En un mensaje publicado en su cuenta de la red social X, Castro sostuvo que los mensajes del mandatario estadounidense habrían afectado a la entonces candidata oficialista Rixi Moncada y contribuyeron a un clima de presión externa. “Lo que ocurre no es una crisis de leyes, es una crisis de ética, de moral y de valentía democrática y republicana”, escribió.
La presidenta explicó que decidió sancionar el Decreto Legislativo No. 58-2025, que ordena un nuevo escrutinio electoral, con base en una serie de señalamientos contra los órganos electorales. Entre ellos, afirmó que el Consejo Nacional Electoral (CNE) se negó “injustificadamente” a realizar el escrutinio de 4,774 actas, que —según indicó— representarían el voto de 1,558,689 ciudadanos en los tres niveles electivos.
Castro sostuvo que dicha omisión “usurpa la soberanía popular” al desconocer sin causa legal el voto de más de un millón de hondureños, lo que, a su juicio, constituye una grave violación constitucional. Reiteró que su mandato culminará el 27 de enero de 2026, “ni un día más ni un día menos”, conforme a la Constitución.
La mandataria también señaló que el CNE no resolvió 292 impugnaciones presentadas en tiempo y forma, relacionadas con presuntas inconsistencias, adulteración de actas, votos planchados, urnas infladas, falta de respaldo biométrico en más de 500 mil votos, y supuestas alteraciones del sistema TREP, fraude y compra de votos.

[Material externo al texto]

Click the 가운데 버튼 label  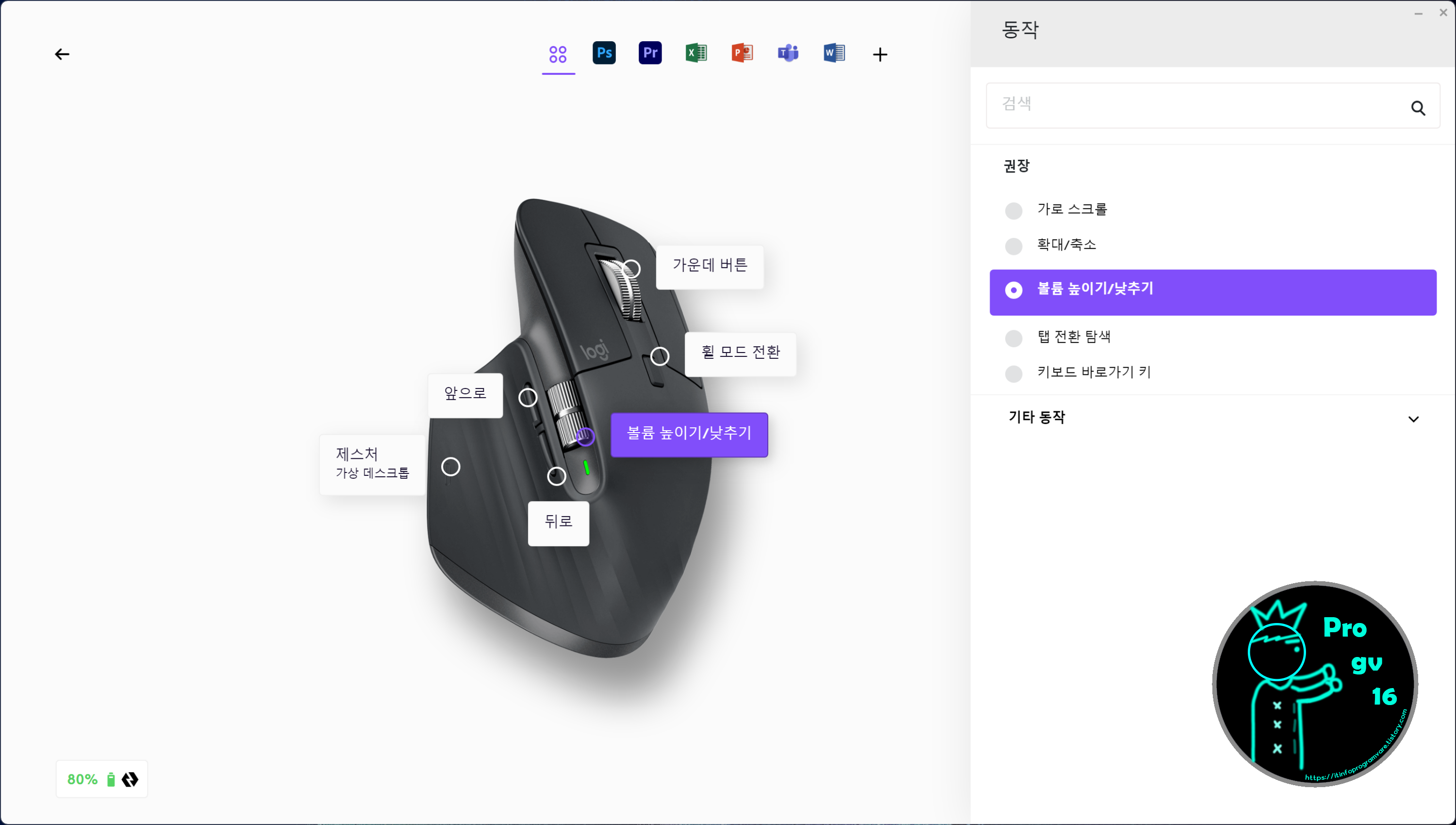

Añadió que el Tribunal de Justicia Electoral (TJE), actuando —según dijo— sin integrar su pleno, negó el derecho al conteo de votos en 435 urnas vinculadas, entre otros, al alcalde de la capital, Jorge Aldana.
En su argumentación, Castro afirmó que más de un millón de electores quedaron en estado de indefensión y que no sería “cómplice del cinismo institucional” de órganos creados para garantizar el derecho a elegir y ser electo, a los que acusó de abdicar frente a la injerencia extranjera.
La presidenta también responsabilizó a diputados auto-convocados —a quienes calificó como beneficiarios directos— de negarse a contar actas y votos, “cerrando el paso a la verdad electoral y sepultando la voluntad popular”.
Con base en estos argumentos, Castro aseguró que sancionó el decreto “por dignidad histórica”, ordenando el escrutinio de los votos emitidos el 30 de noviembre, y afirmó su apego irrestricto a la voluntad del votante, así como su respeto a la alternabilidad en el ejercicio de la presidencia.
Finalmente, la mandataria tachó de falsas informaciones recientes y cuestionó un mensaje del Departamento de Estado de Estados Unidos, reiterando que considera “indispensable” invitar formalmente al presidente Trump a una audiencia o llamada directa para abordar la situación electoral hondureña “con responsabilidad, respeto mutuo y transparencia”.